The Journal of Medical Ethics, April 27, 2016, published an essay entitled “Why medical professionals have no moral claim to conscientious objection accommodation in liberal democracies.” It was written by Udo Schuklenk and Ricardo Smalling, colleagues at Queens University in Ontario, Canada. Schuklenk is a professor of philosophy at Queens, but more importantly, he is co-editor of Bioethics, one of the world’s leading journals in the field. Schuklenk and Smalling contend that “conscientious objection has no place in the practice of medicine.” Their abstract states, “We discuss common counterarguments to this view and reject all of them.”[i] In other words, there isn’t a single reason they would accept for a healthcare provider to follow the dictates of their conscience in their practice of medicine.
This is genuine irony. It is almost impossible to believe that academia has become so blinded or hard-hearted that the authors’ contention is, in fact, accepted by the “illumined intelligentsia” and published in a once serious scholastic journal. A classically liberal democracy is one in which freedom is maximized for all. Nevertheless, Schuklenk and Smalling assert that such a liberal democracy tolerates no freedom for individuals who dare to dissent from the left’s progressive agenda, better known as the culture of death.

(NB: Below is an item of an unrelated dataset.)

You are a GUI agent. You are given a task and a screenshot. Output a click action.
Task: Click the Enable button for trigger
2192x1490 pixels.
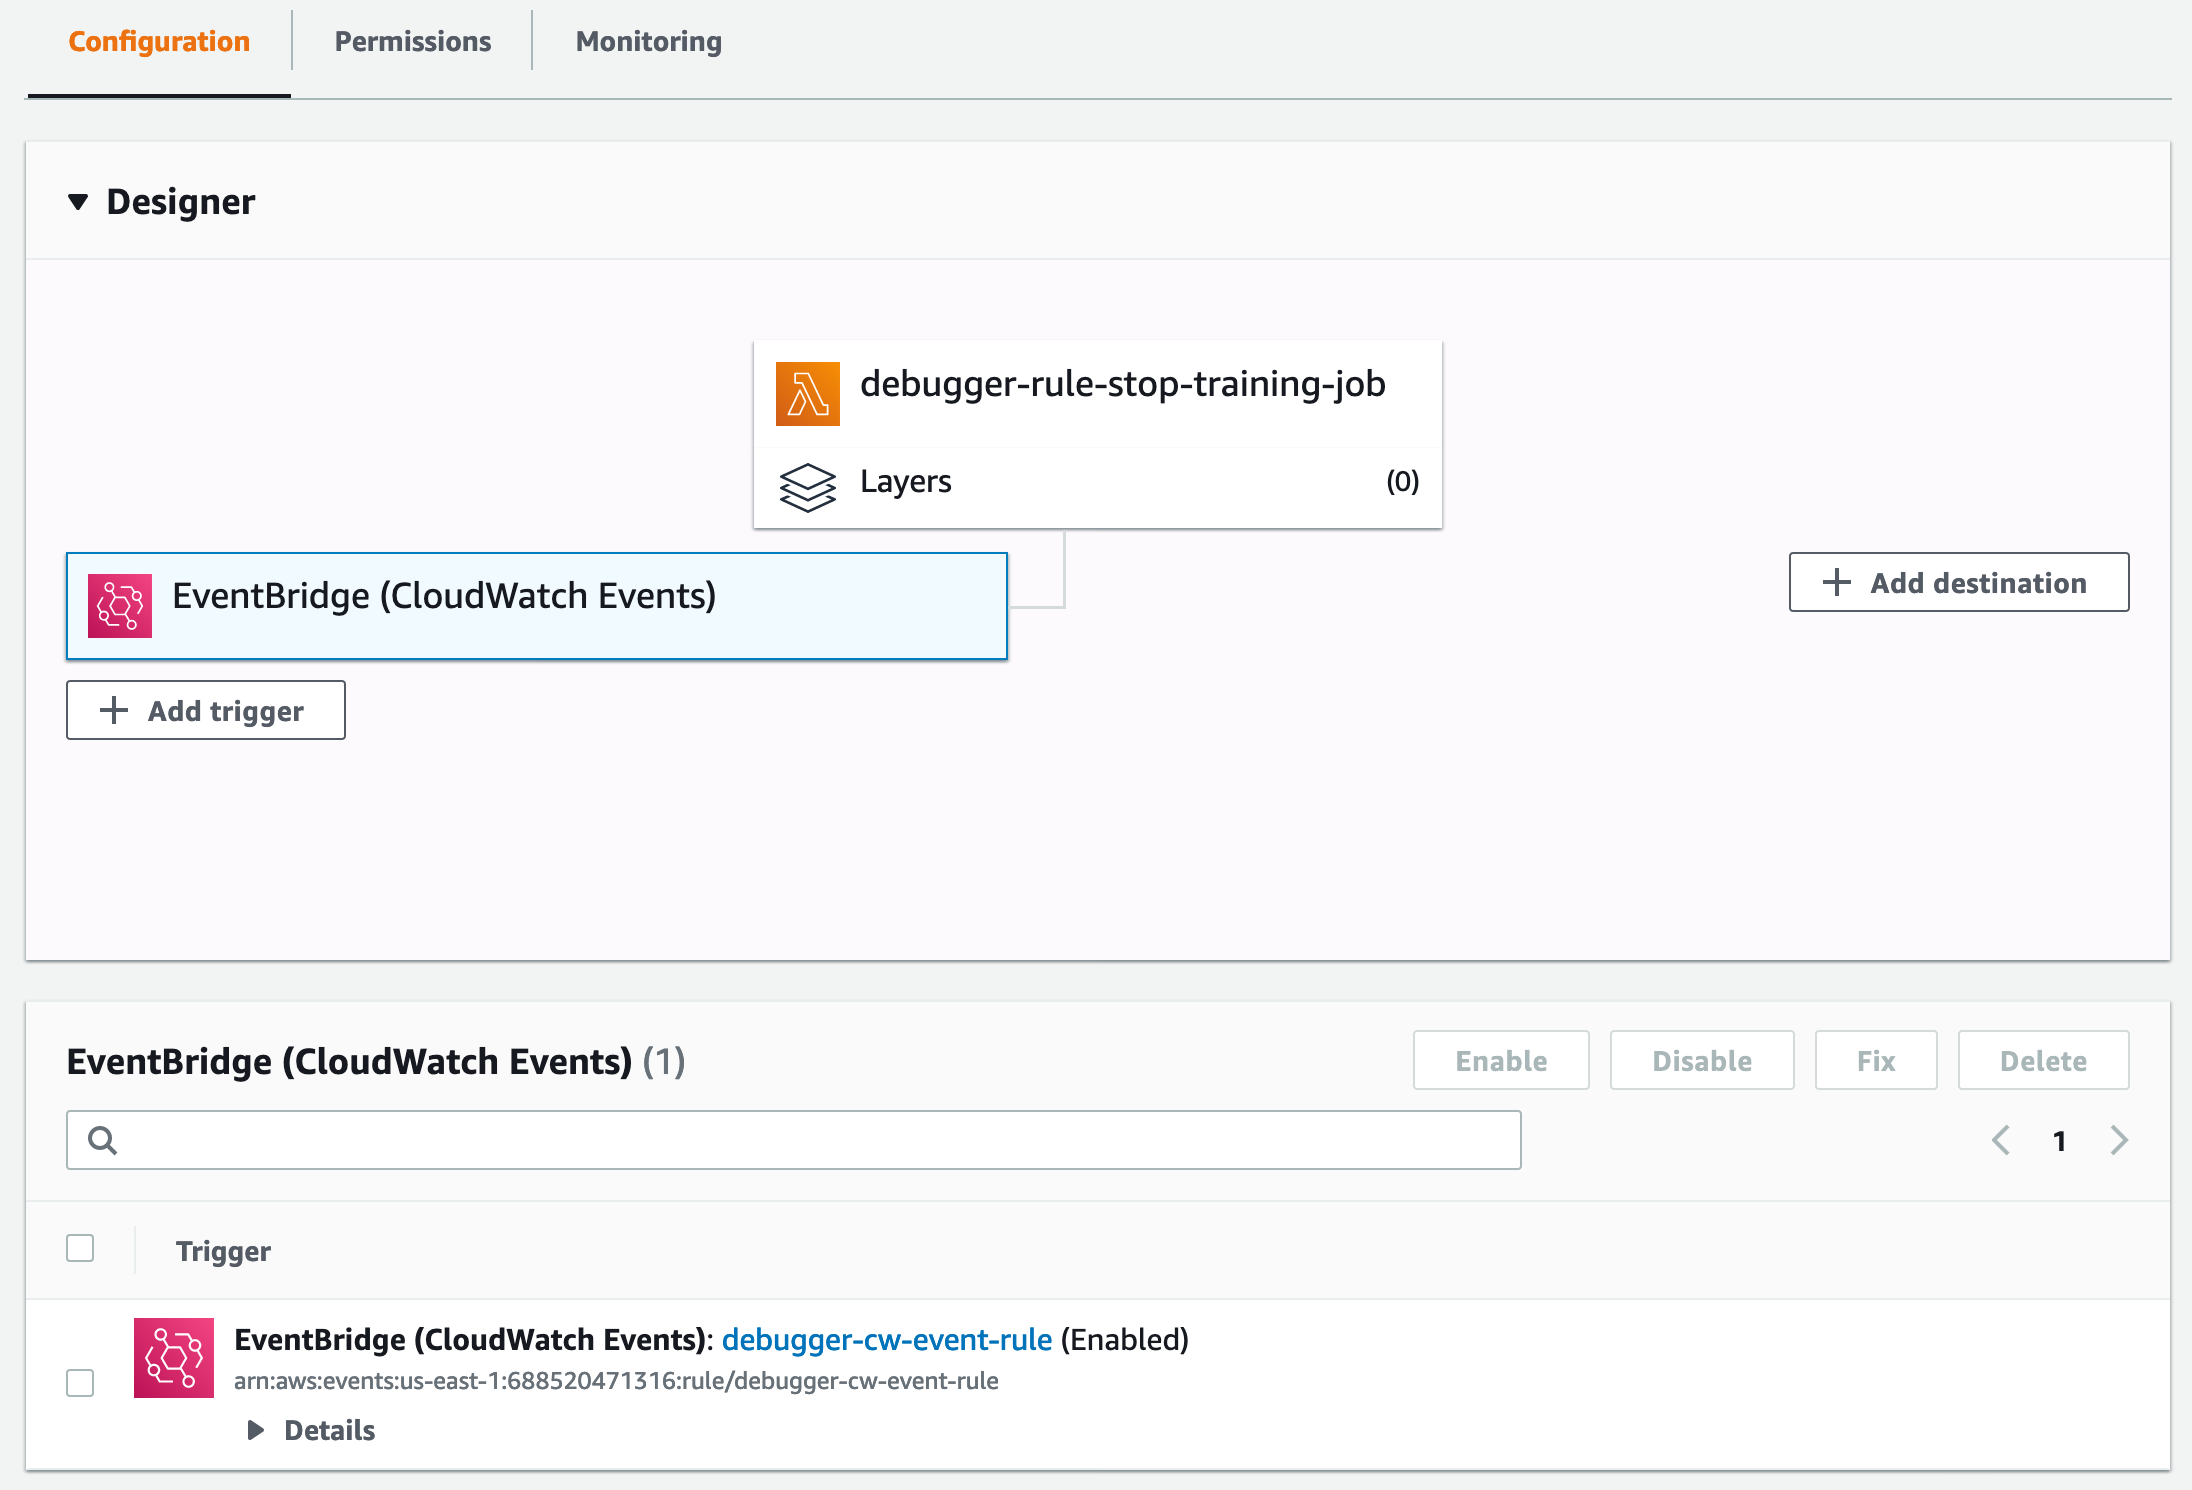(x=1498, y=1061)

In June 2016, a group of influential bioethicists and philosophers met in Geneva, Switzerland, to participate in a workshop on conscientious objection in healthcare. At its conclusion, more than a dozen bioethicists signed a ten-point “Consensus Statement.” The “ethical guidelines” these bioethicists propose boil down to this: “Healthcare practitioners’ primary obligations are towards their patients, not towards their own personal conscience.” Further, they believe “a patient’s desire for a legal, professionally sanctioned medical service” should override a healthcare practitioner’s personal conscience. “When they have a conscientious objection,” these bioethicists declare, “they ought to refer their patients to another practitioner who is willing to perform the treatment. In emergency situations, when referral is not possible, or when it poses too great a burden on patients or on the healthcare system, health practitioners should perform the treatment themselves.” Even more troubling is their stance on training new practitioners: “Medical students should not be exempted from learning how to perform basic medical procedures they consider to be morally wrong.”[ii] [Stress added by authors.] “Basic medical procedures” include abortion by various methods, terminal sedation accompanied by patient starvation and dehydration, and, wherever legal, prescribing drugs for assisted suicide and lethal injections.
These and other “ethical guidelines” proposed by bioethicists in the last few years demonstrate the escalation of efforts to coerce healthcare professionals to accede to immoral societal and patient demands. Those individuals who unwaveringly resist coercion will be either marginalized or disqualified altogether from carrying out their professional duties within a moral framework that values human life.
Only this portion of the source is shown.